* **PROVIDED RECORDS**:
═══

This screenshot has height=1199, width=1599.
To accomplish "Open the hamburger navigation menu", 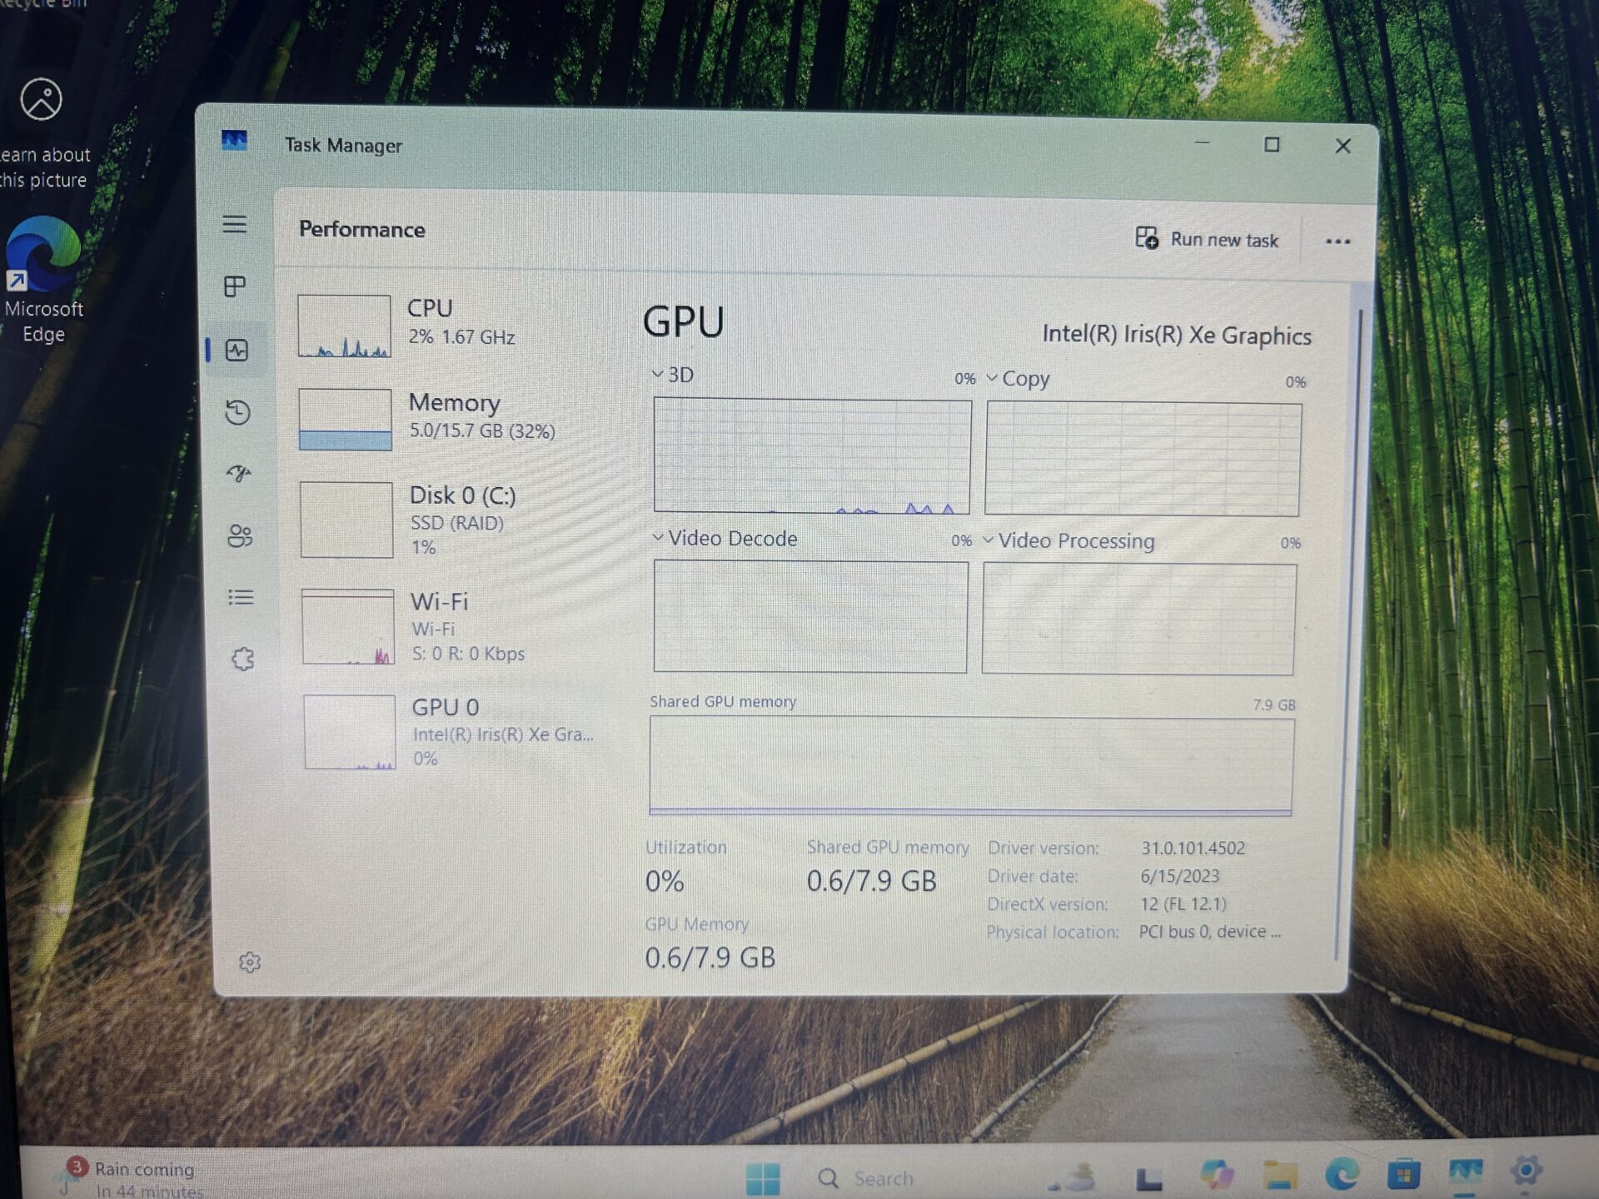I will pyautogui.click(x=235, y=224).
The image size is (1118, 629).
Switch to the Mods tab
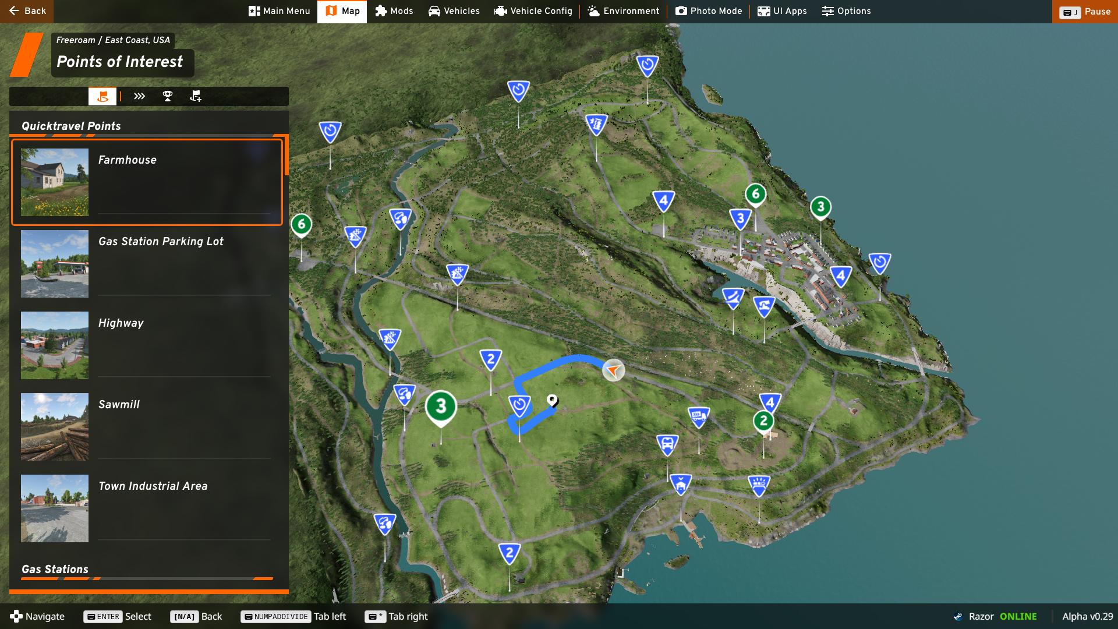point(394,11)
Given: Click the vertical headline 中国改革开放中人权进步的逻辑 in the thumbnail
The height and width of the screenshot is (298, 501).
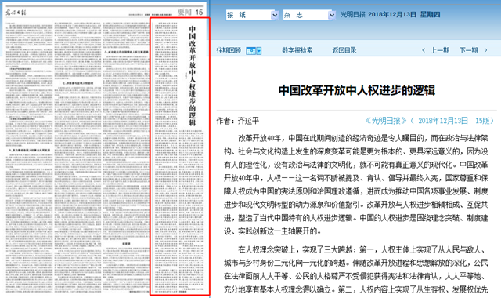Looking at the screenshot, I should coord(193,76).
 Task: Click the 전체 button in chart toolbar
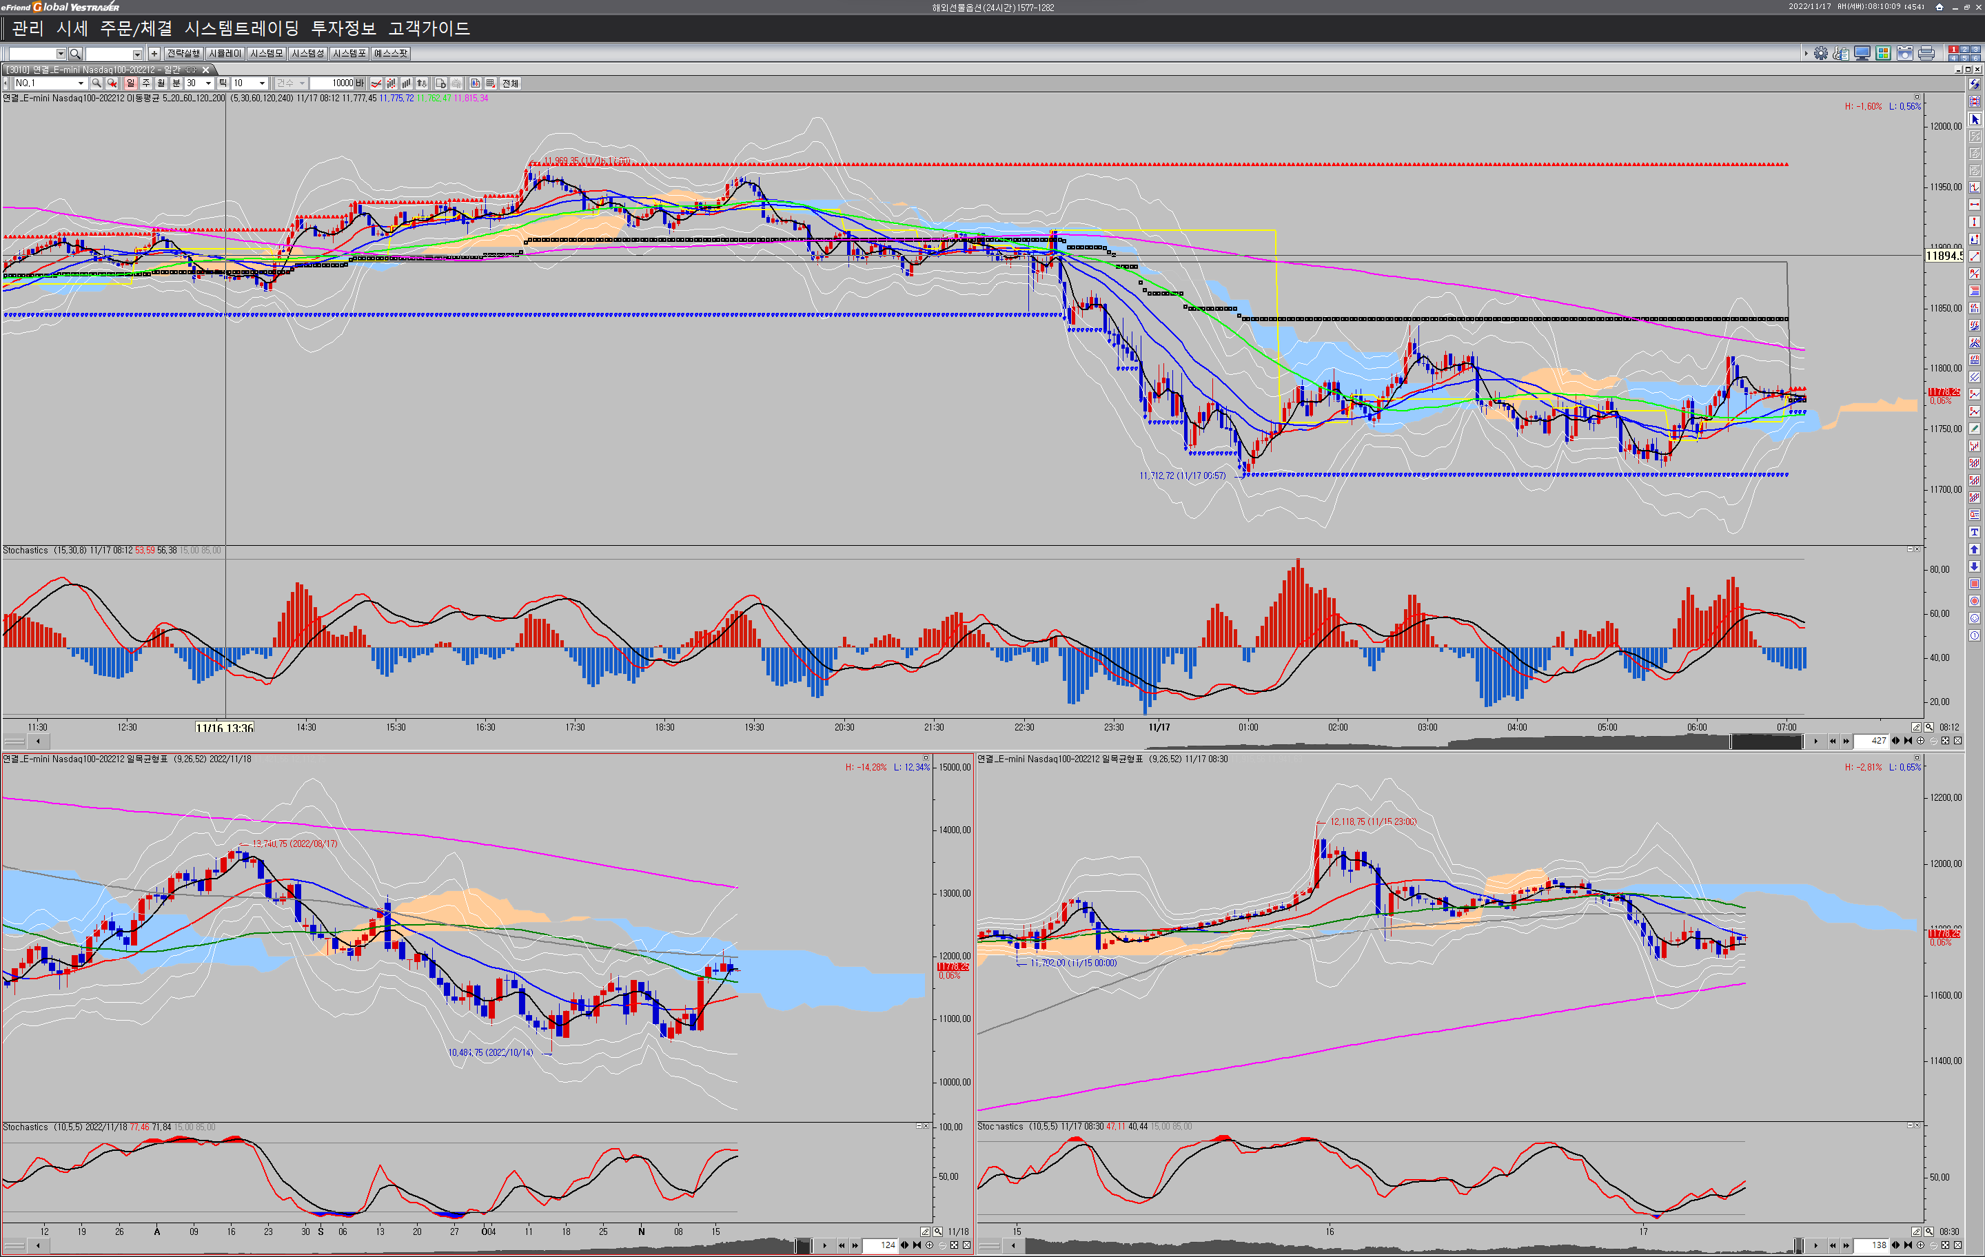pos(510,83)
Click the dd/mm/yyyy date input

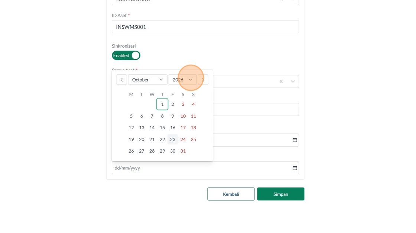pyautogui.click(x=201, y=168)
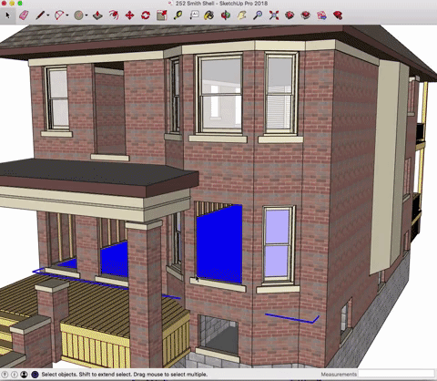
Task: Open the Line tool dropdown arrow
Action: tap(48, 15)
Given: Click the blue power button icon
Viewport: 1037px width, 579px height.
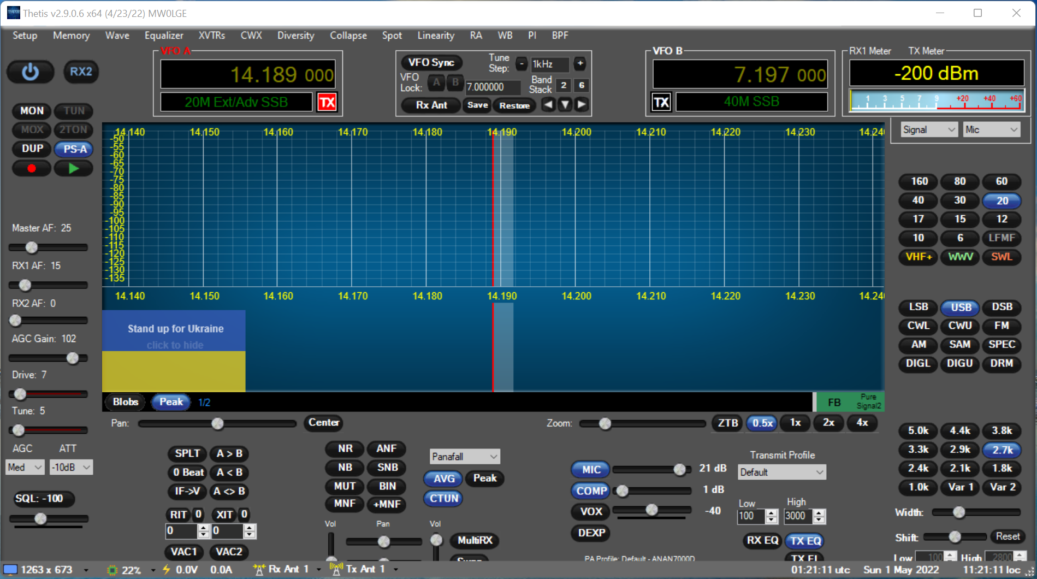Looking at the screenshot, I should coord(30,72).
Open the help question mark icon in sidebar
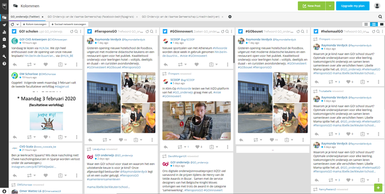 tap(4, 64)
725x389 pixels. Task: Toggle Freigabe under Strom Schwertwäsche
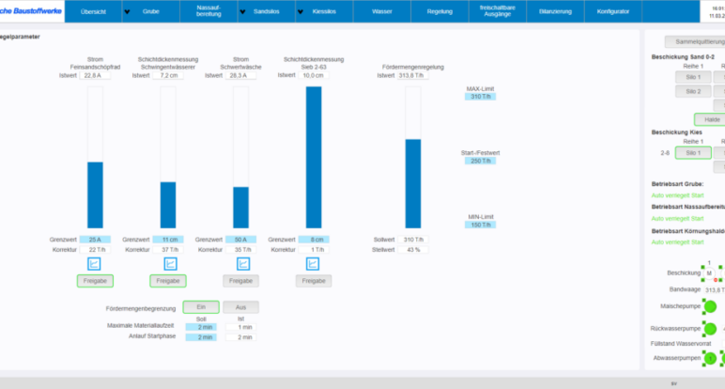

═══

* **GIVEN PROBLEM**:
Please recast the lines of the data above as a JSON list of strings, starting at the line containing "Open the help question mark icon in sidebar" and continuing through the end of the data, both ends included. Use one string per line, skip blank lines, and leave out the pictures.

* **ANSWER TO THE EXERCISE**:
[
  "Open the help question mark icon in sidebar",
  " tap(4, 64)",
  "725x389 pixels. Task: Toggle Freigabe under Strom Schwertwäsche"
]